Every generation seems to think that their politicians created the art of the lie as a campaign technique. Actually, lying has been an important persuasion strategy for a very long time. In fact, religious scholars actually date the practical application of lying back before the dawn of time. Sometimes they are complete fabrications, but the more artful manipulative technique, often dubbed propaganda, mixes a sprinkling of truth in as a flavor filler. This somehow gives the factually challenged aspects of the communication a hint of acceptability. Admittedly though, it is hard to deny that technology has provided political figures and movements a new and wondrous venue in which the technique can flourish to new speeds and levels.Fascist researchers dating back to the 30’s laid out plans for the Nazi Party’s propaganda unit. This led to the live television broadcasting of Hitler’s speech at the 1936 Olympic Games. He continued the tactic with the filming and broadcasting of speeches and parades. They also planned on showing footage of executions of Nazi traitors; eerily reminiscent of the tactic employed by ISIS terrorists today. There were also plans for what would have been one of the earliest reality shows, “depicting a wholesome Aryan life of a young German couple.” (Irvine, 2008)

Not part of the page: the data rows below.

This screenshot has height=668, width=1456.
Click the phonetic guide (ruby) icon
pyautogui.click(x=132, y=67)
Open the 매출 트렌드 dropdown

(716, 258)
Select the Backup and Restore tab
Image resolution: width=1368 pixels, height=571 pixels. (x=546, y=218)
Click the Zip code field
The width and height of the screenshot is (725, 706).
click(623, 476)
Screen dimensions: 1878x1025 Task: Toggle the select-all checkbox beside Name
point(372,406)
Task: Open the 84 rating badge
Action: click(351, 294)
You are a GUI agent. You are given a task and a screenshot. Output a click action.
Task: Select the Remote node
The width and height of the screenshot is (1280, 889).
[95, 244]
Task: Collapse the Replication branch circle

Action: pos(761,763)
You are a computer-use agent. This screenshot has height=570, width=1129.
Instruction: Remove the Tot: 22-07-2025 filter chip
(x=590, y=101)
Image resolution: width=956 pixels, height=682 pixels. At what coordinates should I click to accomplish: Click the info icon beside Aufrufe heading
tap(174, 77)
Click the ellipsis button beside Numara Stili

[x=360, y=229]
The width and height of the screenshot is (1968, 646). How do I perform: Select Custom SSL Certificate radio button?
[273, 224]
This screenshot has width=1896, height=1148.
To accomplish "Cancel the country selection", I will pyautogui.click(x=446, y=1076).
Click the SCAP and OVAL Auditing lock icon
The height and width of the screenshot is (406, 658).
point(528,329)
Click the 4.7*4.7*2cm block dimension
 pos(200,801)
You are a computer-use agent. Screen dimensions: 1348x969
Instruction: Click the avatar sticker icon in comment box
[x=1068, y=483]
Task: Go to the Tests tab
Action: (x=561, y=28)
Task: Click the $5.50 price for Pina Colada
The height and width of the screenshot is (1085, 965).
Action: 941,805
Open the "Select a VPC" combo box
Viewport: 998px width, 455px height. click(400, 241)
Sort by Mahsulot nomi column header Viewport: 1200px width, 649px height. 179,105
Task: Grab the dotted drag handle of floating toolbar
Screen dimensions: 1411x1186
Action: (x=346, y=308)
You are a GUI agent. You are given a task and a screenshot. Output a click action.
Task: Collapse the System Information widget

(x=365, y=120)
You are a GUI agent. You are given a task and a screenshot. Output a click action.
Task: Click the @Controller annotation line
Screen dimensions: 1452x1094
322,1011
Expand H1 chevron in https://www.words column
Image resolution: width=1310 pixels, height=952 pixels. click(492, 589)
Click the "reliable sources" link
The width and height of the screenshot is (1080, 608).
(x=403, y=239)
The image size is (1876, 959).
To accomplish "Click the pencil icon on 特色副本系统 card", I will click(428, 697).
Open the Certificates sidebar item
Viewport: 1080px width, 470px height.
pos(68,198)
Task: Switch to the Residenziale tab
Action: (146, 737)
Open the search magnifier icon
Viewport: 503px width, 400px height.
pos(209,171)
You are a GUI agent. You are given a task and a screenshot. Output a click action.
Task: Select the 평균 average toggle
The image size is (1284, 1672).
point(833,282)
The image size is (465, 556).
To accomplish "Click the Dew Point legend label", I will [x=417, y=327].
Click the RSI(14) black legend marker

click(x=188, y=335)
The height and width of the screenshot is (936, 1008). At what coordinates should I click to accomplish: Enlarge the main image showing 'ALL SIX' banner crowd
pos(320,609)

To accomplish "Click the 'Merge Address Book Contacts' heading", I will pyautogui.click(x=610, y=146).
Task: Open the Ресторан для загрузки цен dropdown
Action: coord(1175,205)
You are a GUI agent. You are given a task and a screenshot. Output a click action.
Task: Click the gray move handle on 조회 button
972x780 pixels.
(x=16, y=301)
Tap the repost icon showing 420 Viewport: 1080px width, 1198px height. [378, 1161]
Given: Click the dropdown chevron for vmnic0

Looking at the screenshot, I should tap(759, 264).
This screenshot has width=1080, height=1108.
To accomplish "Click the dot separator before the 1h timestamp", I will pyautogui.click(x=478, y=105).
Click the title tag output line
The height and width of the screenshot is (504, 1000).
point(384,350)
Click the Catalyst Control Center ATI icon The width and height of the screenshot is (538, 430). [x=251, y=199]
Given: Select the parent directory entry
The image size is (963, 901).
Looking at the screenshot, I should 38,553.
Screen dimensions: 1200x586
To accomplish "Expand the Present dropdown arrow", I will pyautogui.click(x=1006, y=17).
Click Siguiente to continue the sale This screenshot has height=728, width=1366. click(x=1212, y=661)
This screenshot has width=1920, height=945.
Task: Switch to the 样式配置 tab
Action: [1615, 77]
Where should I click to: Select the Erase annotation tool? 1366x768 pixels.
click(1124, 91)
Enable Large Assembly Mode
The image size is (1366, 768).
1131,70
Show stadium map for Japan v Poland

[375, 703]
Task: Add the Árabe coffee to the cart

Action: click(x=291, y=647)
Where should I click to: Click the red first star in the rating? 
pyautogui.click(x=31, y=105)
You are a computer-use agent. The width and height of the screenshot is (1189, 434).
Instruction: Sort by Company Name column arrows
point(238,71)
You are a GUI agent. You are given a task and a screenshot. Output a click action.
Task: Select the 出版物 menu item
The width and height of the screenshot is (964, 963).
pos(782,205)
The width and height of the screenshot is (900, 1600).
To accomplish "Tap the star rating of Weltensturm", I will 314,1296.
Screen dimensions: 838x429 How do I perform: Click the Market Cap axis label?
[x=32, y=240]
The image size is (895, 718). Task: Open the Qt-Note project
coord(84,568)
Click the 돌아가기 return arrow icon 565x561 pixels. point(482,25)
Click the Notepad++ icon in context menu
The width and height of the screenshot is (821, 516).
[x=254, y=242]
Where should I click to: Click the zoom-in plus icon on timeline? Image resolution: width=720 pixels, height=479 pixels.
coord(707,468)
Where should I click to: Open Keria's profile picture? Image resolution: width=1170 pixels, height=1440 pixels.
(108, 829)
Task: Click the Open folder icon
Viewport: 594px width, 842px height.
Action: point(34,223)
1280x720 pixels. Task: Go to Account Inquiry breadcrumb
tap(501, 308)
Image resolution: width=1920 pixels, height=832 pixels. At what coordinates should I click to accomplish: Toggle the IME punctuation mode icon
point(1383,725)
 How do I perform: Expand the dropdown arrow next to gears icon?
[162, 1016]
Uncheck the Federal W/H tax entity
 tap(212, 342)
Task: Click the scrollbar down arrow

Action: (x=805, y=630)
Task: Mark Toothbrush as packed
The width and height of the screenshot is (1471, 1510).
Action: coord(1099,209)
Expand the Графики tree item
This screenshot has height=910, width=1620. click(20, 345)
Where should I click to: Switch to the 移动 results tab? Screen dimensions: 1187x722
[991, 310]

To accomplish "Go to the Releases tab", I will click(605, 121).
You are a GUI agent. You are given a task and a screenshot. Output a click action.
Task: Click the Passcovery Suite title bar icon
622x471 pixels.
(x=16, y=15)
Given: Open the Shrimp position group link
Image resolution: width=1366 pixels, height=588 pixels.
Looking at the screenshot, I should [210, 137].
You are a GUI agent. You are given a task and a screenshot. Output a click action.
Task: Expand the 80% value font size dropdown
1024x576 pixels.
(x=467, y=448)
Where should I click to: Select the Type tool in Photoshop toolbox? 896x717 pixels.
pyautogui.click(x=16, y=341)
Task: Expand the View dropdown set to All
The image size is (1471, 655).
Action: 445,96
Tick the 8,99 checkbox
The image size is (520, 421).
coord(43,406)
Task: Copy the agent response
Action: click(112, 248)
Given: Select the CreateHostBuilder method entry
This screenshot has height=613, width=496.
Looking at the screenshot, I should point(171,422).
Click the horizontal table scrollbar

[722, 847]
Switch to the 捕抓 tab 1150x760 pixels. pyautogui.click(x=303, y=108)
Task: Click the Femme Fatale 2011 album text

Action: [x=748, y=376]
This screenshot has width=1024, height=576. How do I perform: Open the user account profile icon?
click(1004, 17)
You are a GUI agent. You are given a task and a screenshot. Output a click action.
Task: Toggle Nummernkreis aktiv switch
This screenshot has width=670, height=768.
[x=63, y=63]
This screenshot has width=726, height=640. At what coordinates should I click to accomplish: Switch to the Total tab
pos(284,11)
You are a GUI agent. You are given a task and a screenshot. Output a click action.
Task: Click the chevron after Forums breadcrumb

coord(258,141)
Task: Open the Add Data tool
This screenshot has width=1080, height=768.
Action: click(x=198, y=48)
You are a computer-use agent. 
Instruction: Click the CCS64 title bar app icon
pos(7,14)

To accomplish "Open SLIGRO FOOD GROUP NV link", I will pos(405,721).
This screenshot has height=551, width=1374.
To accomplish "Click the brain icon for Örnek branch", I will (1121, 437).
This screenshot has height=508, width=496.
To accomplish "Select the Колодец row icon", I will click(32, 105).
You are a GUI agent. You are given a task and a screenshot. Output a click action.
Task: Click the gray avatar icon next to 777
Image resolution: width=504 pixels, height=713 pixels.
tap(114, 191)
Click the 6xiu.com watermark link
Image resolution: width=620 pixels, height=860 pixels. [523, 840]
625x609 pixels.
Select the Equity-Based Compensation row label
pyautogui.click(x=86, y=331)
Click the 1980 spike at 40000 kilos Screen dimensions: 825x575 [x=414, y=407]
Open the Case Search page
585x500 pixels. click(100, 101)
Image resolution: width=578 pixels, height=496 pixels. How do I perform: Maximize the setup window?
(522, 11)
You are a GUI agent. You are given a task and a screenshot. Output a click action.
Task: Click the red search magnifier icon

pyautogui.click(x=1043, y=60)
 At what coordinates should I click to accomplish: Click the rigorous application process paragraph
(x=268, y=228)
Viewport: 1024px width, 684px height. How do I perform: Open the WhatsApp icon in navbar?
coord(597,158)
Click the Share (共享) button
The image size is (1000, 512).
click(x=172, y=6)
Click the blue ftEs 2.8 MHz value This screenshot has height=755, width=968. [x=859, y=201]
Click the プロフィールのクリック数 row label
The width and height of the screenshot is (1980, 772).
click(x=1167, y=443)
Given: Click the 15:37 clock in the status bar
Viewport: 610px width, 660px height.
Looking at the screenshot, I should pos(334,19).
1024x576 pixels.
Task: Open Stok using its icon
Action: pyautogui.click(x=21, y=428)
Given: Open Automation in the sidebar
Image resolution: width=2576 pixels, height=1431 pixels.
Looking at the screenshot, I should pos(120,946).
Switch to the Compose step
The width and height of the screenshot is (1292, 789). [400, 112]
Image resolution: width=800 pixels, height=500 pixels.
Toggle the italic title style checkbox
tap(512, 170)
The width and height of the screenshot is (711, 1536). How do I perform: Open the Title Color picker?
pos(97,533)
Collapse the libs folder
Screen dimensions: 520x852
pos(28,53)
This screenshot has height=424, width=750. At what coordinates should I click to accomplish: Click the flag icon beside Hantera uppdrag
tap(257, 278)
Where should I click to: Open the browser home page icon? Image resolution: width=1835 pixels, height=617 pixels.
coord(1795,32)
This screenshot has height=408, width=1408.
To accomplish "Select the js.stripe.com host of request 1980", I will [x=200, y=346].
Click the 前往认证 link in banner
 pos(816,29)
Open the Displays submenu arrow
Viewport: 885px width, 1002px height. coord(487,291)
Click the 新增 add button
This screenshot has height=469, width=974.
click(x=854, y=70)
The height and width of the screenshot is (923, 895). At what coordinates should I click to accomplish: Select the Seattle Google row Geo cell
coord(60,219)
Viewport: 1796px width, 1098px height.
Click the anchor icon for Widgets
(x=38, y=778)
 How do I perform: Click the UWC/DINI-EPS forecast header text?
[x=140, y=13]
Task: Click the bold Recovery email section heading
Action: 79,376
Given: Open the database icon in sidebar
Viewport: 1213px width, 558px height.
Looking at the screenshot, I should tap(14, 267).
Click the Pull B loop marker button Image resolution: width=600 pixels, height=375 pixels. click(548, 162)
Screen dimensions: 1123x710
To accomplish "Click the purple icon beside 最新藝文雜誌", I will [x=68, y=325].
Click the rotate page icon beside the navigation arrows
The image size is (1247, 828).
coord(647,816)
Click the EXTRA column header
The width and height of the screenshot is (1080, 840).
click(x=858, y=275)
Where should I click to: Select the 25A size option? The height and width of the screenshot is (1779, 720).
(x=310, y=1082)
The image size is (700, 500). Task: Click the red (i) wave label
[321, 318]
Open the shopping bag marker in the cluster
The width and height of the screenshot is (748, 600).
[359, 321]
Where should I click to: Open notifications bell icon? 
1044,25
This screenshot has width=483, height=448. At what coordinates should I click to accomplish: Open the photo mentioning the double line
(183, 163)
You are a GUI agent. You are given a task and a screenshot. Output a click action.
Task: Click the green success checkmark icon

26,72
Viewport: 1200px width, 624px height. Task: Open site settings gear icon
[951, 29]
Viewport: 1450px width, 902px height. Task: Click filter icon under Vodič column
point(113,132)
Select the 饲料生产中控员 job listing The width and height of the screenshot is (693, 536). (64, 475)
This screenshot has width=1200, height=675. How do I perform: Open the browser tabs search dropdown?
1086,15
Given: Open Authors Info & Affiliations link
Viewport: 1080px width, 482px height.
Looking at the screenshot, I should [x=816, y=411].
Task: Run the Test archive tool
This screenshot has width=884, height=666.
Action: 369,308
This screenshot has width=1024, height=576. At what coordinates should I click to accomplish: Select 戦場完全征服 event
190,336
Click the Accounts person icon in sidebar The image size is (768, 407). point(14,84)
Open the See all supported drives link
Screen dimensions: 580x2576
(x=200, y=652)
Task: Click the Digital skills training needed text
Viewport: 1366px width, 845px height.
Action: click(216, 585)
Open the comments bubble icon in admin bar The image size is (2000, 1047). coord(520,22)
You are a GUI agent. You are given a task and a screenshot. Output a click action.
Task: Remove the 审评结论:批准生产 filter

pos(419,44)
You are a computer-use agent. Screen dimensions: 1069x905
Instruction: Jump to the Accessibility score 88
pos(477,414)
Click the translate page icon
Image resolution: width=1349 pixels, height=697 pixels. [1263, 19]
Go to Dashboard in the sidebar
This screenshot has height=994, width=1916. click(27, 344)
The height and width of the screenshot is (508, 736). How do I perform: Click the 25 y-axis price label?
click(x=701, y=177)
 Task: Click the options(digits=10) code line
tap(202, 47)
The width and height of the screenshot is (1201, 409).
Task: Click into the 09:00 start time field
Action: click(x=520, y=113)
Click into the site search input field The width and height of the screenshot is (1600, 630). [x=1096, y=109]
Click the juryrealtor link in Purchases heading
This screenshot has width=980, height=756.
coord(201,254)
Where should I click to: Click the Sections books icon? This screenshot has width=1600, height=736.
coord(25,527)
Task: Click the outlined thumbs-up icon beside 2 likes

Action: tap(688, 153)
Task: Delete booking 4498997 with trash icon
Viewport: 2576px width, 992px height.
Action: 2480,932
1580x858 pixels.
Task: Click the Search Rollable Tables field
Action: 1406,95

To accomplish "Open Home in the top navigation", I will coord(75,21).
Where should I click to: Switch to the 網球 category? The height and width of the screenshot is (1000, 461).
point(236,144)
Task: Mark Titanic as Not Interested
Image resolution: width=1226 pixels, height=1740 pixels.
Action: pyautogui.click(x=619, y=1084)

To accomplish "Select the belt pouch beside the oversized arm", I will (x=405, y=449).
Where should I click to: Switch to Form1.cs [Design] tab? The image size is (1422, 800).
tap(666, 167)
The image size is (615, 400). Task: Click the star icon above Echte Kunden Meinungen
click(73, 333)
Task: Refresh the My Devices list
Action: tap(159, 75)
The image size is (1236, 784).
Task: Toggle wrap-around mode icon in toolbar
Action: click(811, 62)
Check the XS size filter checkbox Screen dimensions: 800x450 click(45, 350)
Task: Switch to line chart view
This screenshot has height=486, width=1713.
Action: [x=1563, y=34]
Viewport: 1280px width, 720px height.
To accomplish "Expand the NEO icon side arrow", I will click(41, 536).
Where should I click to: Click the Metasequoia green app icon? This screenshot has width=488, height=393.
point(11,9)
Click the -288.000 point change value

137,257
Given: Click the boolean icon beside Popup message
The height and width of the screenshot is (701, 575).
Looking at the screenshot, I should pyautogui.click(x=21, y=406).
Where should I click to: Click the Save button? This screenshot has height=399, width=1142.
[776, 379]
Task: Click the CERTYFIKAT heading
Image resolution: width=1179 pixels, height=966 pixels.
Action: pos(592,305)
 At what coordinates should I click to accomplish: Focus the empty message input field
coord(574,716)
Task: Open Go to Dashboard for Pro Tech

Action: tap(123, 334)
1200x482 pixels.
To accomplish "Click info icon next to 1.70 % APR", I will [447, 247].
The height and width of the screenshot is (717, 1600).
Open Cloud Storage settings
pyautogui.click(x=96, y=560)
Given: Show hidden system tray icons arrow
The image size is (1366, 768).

donald-trump-520x300The concept of the impact of visual media finally caught on with US politicians when Eisenhower held the first Presidential press conference in the 50’s (Shlaes, 2012). Eisenhower had taken notice of the impact during his first campaign for office in 1952. He had employed a series of short spot commercials, designed by successful product advertising execs, to help work on his television image. His opponent, Adlai Stevenson, refused to adopt the same tactics during their first campaign. Although he did get on board for their 56’ rematch, Ike’s popularity, spurned from his regular television exposure, was more than Mr. Stevenson could compete against. (Kaid, n.d.)

Structurally, the current Republican Presidential nominee has adopted a campaign approach somewhat similar to Ike’s, at least in terms of brevity. His frequency though is much more rabid. Through his use of YouTube videos, Instagram, and especially Twitter (including the Retweet function) he has managed to garner more conversation around water coolers and media outlets than any other candidate. The practice has somehow allowed him to rise without spending any advertising dollars. Having just reached the year mark of his active campaign, and formally locking in the nomination of his party, many in the country now seem to be reflecting on the theme of Jonathan’s Swift warning all those years ago. Will this jest survive through to November?

 

Craik, Henry, ed. English Prose. New York: The Macmillan Company, 1916; Bartleby.com, 2010. Retrieved from   http://www.bartleby.com/209/633.html.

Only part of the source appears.